As appreciation of the value to Brazil of the Joint Commission’s work grows, so there is increasing insistence at the Cabinet level within the Brazilian government that collaboration in joint studies should not be dropped when the Joint Commission’s report is completed, but that some mechanism should be provided through which the recommendations in the report can be reviewed periodically. The final report of the Joint Commission will probably contain such a suggestion, included at the insistence of its Brazilian members.
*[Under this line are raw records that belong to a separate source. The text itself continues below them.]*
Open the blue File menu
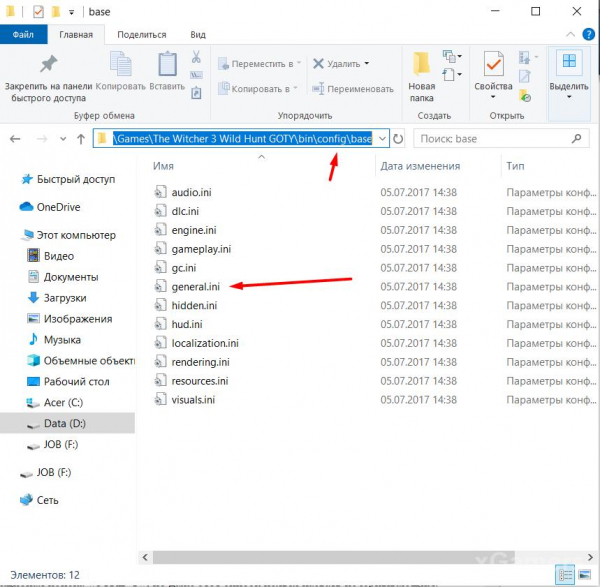Viewport: 600px width, 587px height. click(23, 33)
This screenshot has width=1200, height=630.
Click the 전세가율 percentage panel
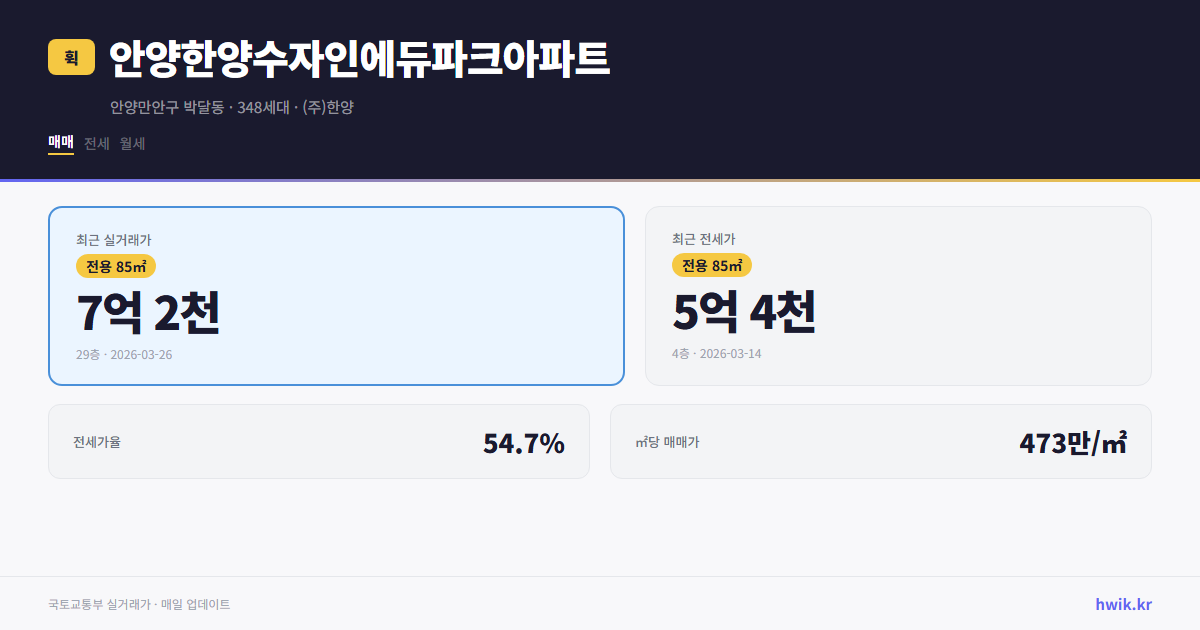(319, 441)
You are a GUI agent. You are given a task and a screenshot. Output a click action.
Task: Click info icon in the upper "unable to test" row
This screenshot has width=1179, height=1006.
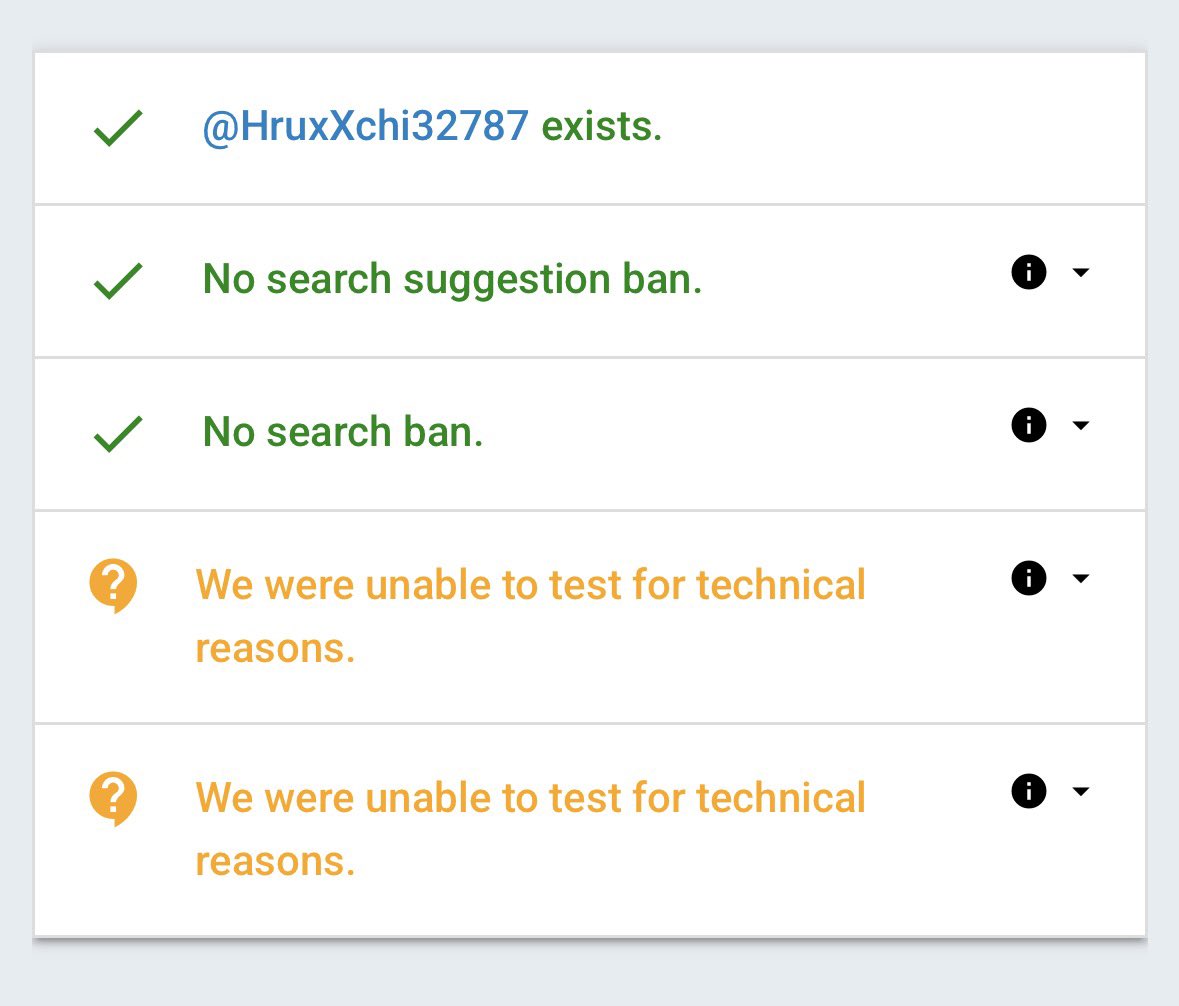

It will be for the governments of both countries to decide whether or not and how to implement such a suggestion.
As the result (referred to above) of the change in attitude toward possible government loans on the part of the Brazilian members of the Joint Commission and of financial officers of the Brazilian government, and to demonstrate to them the methods employed by “authorities” [Page 372] in the United States, the suggestion was made by United States members of the Joint Commission that a study by Brazilian officials of such organizations be made in the United States.
The Finance Minister of Brazil seemed genuinely interested in such a study, and suggested he might head the study group himself. This resulted in our suggestion to the Department that the Finance Minister be invited to repay the visit to Brazil in 1947 of the Honorable John W. Snyder, Secretary of the Treasury of the United States, and that he should take with him such Brazilian members of the Joint Commission as he might designate.
Neither the Finance Minister nor Brazilian members of the Joint Commission can be under any illusion that the visit was suggested by United States members of the Joint Commission as a means of obtaining a loan from the United States government, although it is admitted that public inference to this effect may be difficult to avoid. It is hoped that when the visit takes place the attitude maintained consistently by the United States members of the Joint Brazil–United States Technical Commission will be emphasized—that Brazil’s hopes for economic development will be realized precisely to the extent that the Brazilian people put their own house in order, and that whatever foreign investment is required will be forthcoming once Brazilian determination to take the necessary steps in advance has been specifically demonstrated.
When the visit of the Finance Minister was first under consideration, it was hoped that it could be timed for early January so that the work of the Joint Commission might be carried on in the United States to avoid the dispersion of its membership, already referred to in this report.
This timing was not found feasible, however, and the visit now has been tentatively set for April, 1949.
During the next few weeks the United States Co-Chairman expects to visit a number of the States in Brazil to discuss their particular problems with State officials, and to impress upon them individually that development of their areas depends primarily upon local initiative, enterprise and financing. This is the theme that has been emphasized throughout at meetings of the Joint Commission and with Brazilian federal officials. Visits to the various States will represent a difficult schedule, but the idea is enthusiastically endorsed by the Brazilian government, and has the approval of the U.S. Embassy here.